Unlucky in love — or unsuited for it — Clark had other disappointments that may have made her retreat into a comfortable cocoon seem more satisfying than engaging with society. She was a huge admirer of Japanese culture, and such a frequent importer of Japanese dolls and dollhouses, that when World War II broke out, the FBI visited to ask her about it. She knew Japanese Americans who were interned. The shock of the war caused a “psychological breakdown,” Gordon writes, and Clark was under doctors’ care for several months.
By the 1950s, her closest companion was her mother. They worried about germs and nuclear calamity. After her mother died in 1963, Clark hardly left her Fifth Avenue apartment, and declined to receive most visitors, or even to be in the room with people she hired to help run her affairs.
But she maintained her lively telephone, telegram and mail correspondence with friends and relatives. And while she apparently stopped painting, she pursued her passion for fine dolls and photography with an artist’s dedication. Her oft-reported fondness for shows such as the “The Flintstones” was an off-shoot of her painstaking attempts to make her own animations by taking sequences of photos of videotaped frames from television cartoons.
“People make her out to be crazy, but she wasn’t like that,” said a high-end apartment renovator quoted by Gordon. “She was discerning, she had the money and wanted things perfect.”
“She was supposed to be unworldly,” said another man who worked for Clark. “But she had so much more knowledge of the real world than people gave her credit for.”
After she was admitted to a hospital with skin cancer in 1991, and then cured, she decided to stay, possibly because there she found a safe, secluded micro-society where she could still do everything she had loved doing alone in her apartment.
Gordon’s book follows the equally thorough biography “Empty Mansions” published last year by Bill Dedman and Paul Clark Newell Jr. Their book became a bestseller and reportedly has been optioned to be made into a film. Gordon’s book has been caught in the stand-off between Amazon and the Hachette Book Group, which owns Gordon’s publisher, Grand Central Books. “The Phantom of Fifth Avenue” ships “within 2 to 5 weeks,” according to a note on Amazon’s Web site Friday. Meanwhile, “Empty Mansions” (Ballantine Books) is available immediately. (Amazon’s chief executive Jeffrey P. Bezos owns The Washington Post.)
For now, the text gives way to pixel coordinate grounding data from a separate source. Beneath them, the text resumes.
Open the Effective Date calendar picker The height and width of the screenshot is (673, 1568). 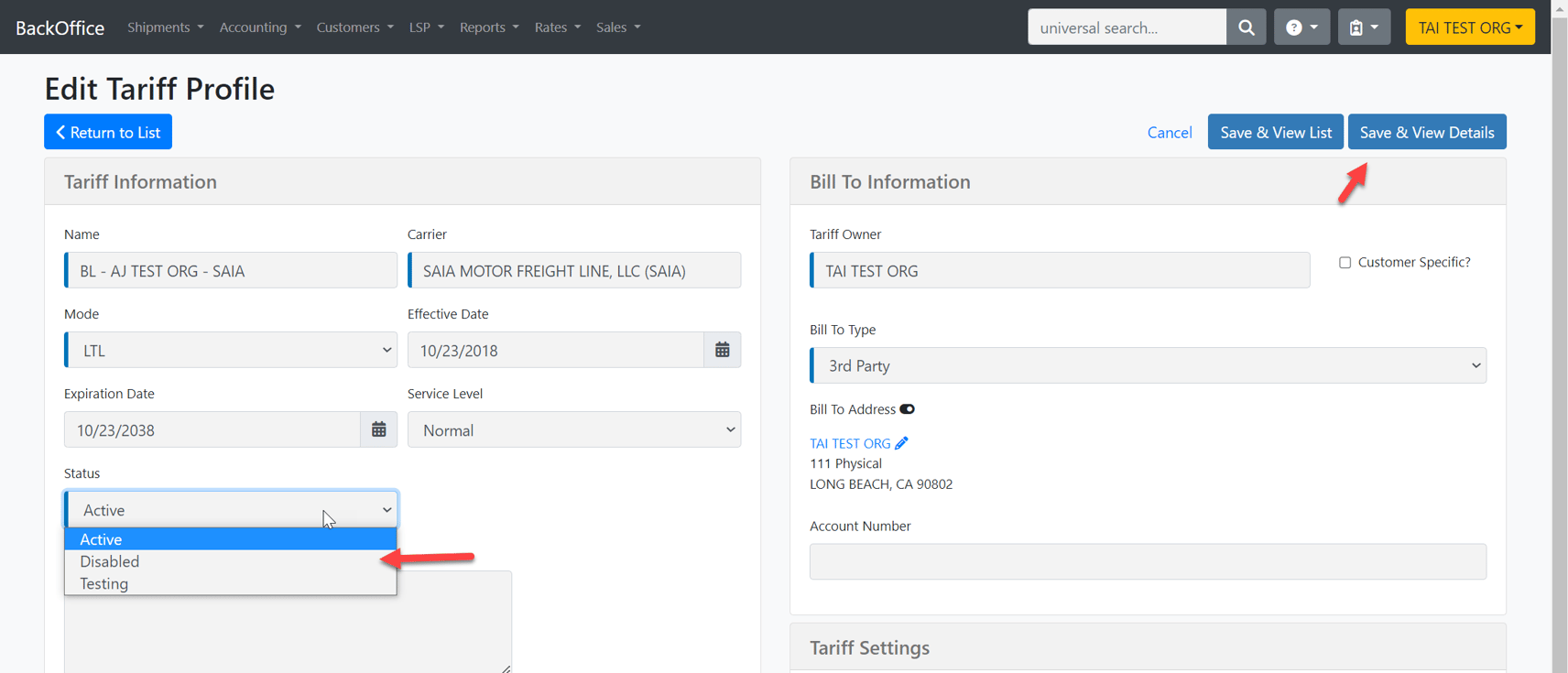[722, 350]
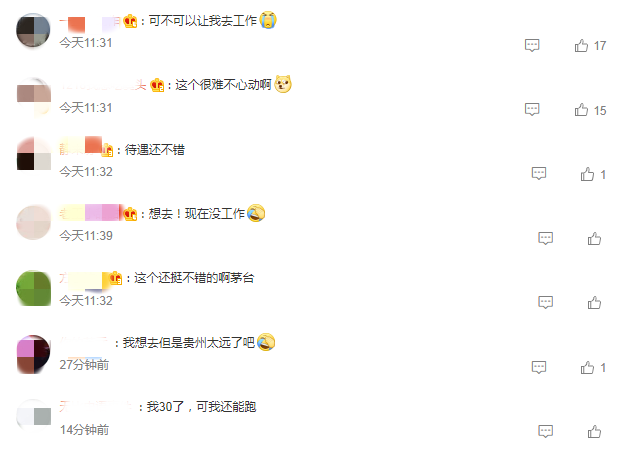Like the comment 想去！现在没工作
This screenshot has width=625, height=456.
coord(594,239)
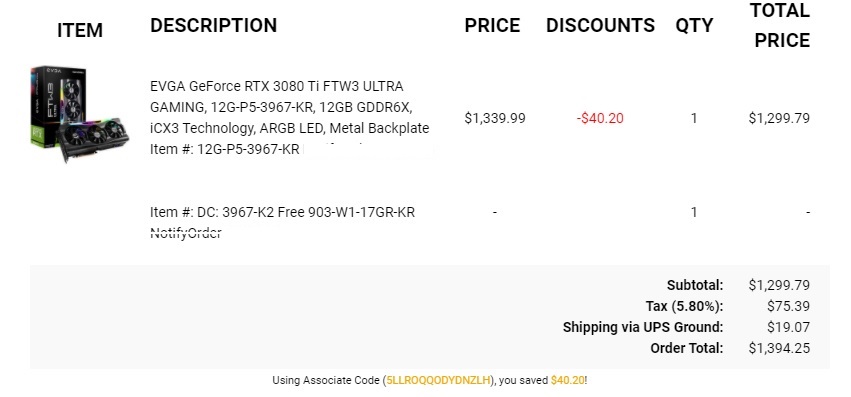Click the $1,339.99 unit price

coord(495,118)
“We love our independent bookstores,” Gordon said at the book party.
And she announced her next project: She has just signed a contract to write a biography of arts patron Rachel “Bunny” Mellon, who died in March at the age of 103. Mellon, the biographer noted with relief, led a much more public life than Huguette Clark, and with any luck, Gordon won’t be up at 3 a.m. fretting over people not talking to her.
“If you knew Bunny, or know people who knew Bunny, keep me in mind!” she said.